Activation and potentiation of alpha7 receptors with different number of agonist binding sites

ANDERSEN, N.; CORRADI J.; SINE, S.; BOUZAT, C.

Huerta Grande, Córdoba

Congreso; XXVII Congreso Anual de la Sociedad Argentina de Investigación en Neurociencia; 2012

Neuronal alpha7 nicotinic receptors are homopentameric ligand-gated ion channels, which are emerging as therapeutic targets for treatment of neurological disorders. They are characterized by fast desensitization and brief open-channel lifetime. We studied the relationship between the number of occupied binding sites and alpha7 activation. To generate receptors with different number of functional binding sites we constructed an alpha7 subunit with a mutation that disables the binding site and a reporter mutation that alters conductance, co-expressed mutant and non mutant subunits, and recorded single-channel currents.
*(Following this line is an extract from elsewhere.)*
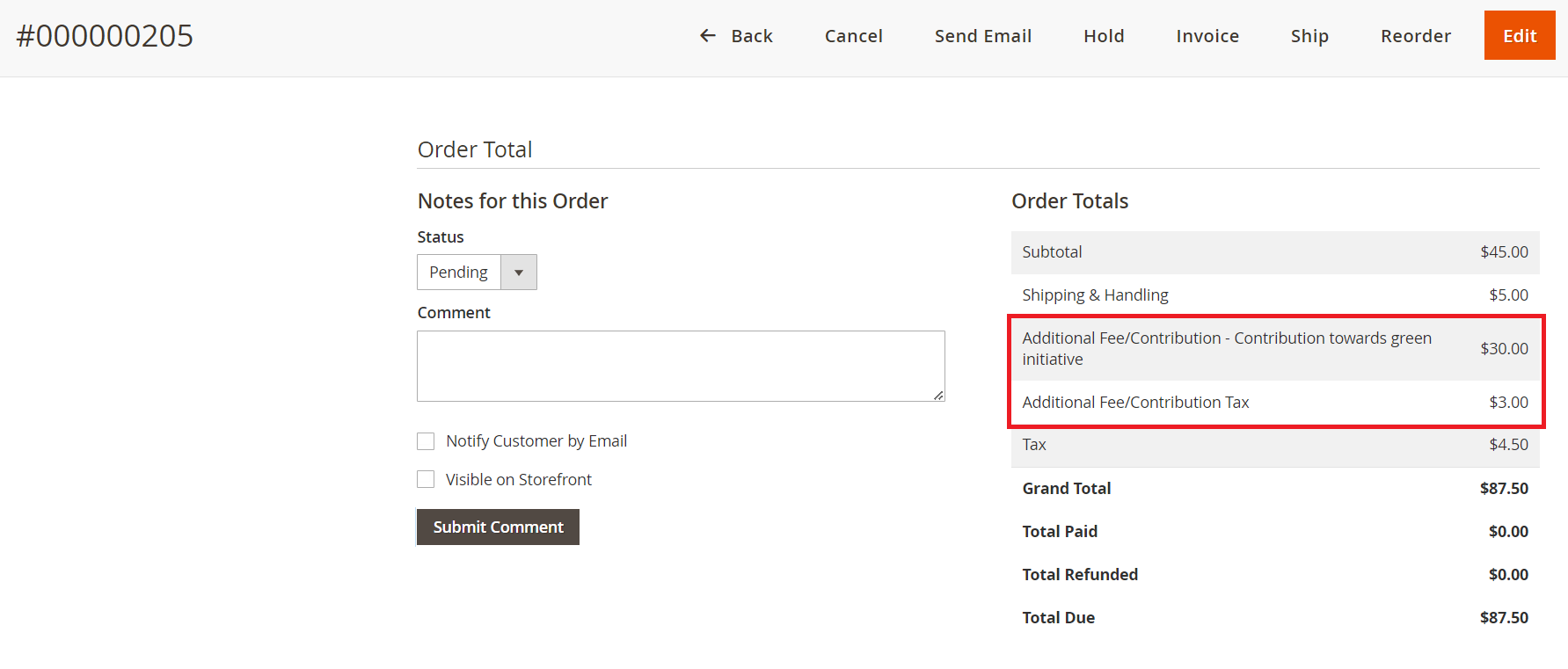The image size is (1568, 669).
Task: Open the Invoice action
Action: [x=1207, y=36]
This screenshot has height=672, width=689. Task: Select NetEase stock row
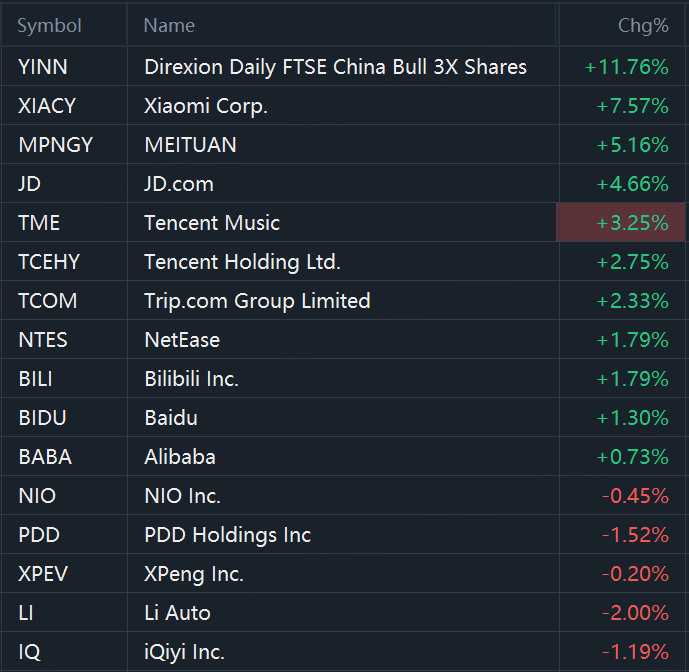click(x=182, y=340)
The current amplitude of each opening reports the number of subunits containing the conductance mutation in the receptor that elicited that opening event, and therefore, the number of functional binding sites. We determined that open-channel lifetime remains constant in receptors with different number of functional binding sites. Lifetime is similarly prolonged by positive allosteric modulators in receptors with 1 or 5 occupied binding sites, indicating that potentiation is independent of the degree of ACh occupancy. Our results reveal a unique feature of alpha7 among other nicotinic receptors: occupancy of only one agonist binding site allows normal activation and potentiation.